• Problem details:
Rewrite the rows starting at the one containing "Select the ChatGPT logo in chart legend" and ending at the last row, requests included and nothing else. Multiply every coordinate in the answers by 1.85, rounding to whole numbers with halves rounded up.

** START Data for this task **

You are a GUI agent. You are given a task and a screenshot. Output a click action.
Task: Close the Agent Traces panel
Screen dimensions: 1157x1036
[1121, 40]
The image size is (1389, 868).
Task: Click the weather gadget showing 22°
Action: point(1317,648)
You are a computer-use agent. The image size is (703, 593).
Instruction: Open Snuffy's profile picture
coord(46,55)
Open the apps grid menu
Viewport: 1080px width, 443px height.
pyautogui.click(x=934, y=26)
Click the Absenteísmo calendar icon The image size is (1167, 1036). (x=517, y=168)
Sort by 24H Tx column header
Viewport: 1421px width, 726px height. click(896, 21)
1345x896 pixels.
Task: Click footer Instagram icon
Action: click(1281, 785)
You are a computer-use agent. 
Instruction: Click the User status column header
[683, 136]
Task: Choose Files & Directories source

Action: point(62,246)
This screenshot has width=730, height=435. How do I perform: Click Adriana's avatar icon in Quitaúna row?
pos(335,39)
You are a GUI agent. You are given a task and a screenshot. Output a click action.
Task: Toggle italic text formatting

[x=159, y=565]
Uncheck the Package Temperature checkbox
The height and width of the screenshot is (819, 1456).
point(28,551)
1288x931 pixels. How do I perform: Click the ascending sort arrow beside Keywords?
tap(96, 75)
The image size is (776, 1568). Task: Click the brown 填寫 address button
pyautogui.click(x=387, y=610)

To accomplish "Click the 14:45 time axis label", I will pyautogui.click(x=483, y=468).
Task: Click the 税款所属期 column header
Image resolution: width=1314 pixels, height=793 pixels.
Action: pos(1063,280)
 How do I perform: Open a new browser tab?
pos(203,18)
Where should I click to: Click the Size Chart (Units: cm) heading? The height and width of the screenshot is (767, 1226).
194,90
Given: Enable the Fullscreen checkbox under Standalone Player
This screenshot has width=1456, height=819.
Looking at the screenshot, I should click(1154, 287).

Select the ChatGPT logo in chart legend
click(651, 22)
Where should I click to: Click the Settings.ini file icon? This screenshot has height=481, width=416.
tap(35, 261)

** END Data for this task **

• Task solution:
Select the ChatGPT logo in chart legend
click(1204, 41)
Where should I click to: Click the Settings.ini file icon? This screenshot has height=481, width=416.
tap(65, 483)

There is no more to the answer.